## REQUIREMENT
From the rows below, copy every line that contains the string "coordinates". Case matters.

*** RAW RECORDS

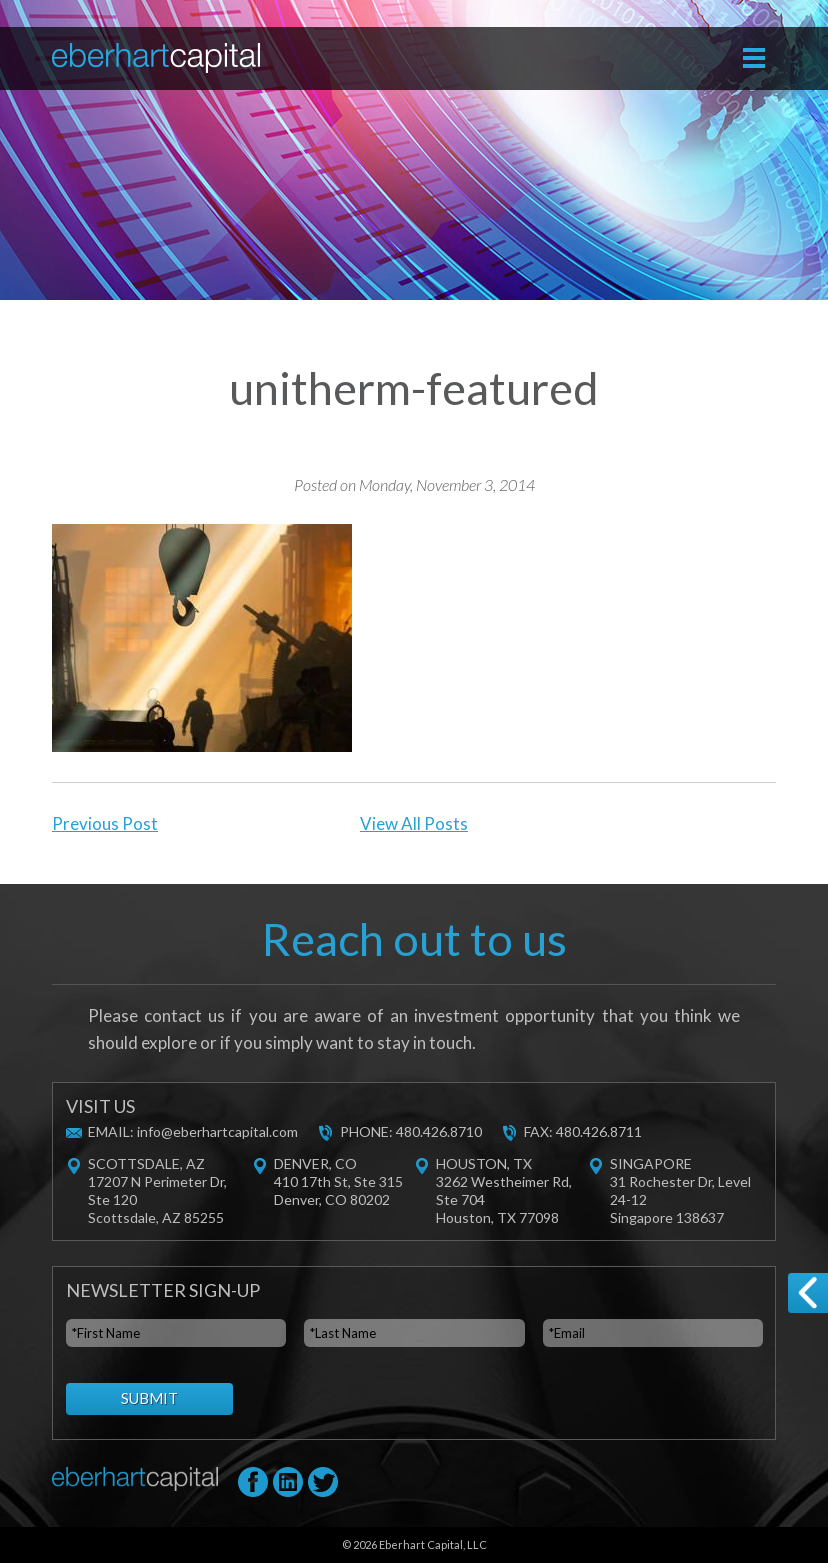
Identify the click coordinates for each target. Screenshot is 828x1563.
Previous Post (105, 823)
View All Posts (414, 823)
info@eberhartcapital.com (217, 1131)
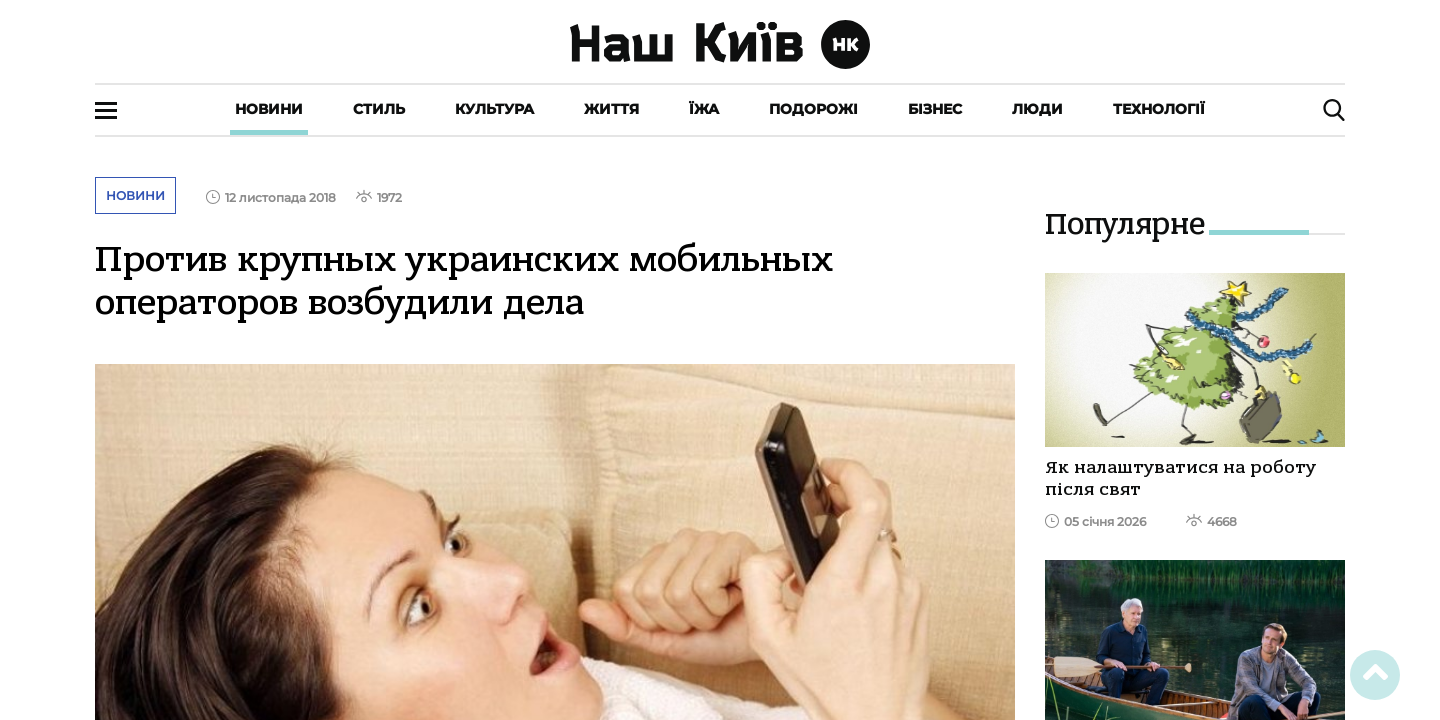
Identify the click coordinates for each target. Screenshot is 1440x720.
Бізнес (935, 109)
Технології (1159, 109)
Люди (1037, 109)
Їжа (704, 109)
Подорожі (813, 109)
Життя (611, 109)
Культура (494, 109)
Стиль (379, 109)
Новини (269, 109)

******

## SOLUTION
Identify the click coordinates for each target. Screenshot is 828x1563.
Identify the click coordinates for each target. Screenshot is 1440x720.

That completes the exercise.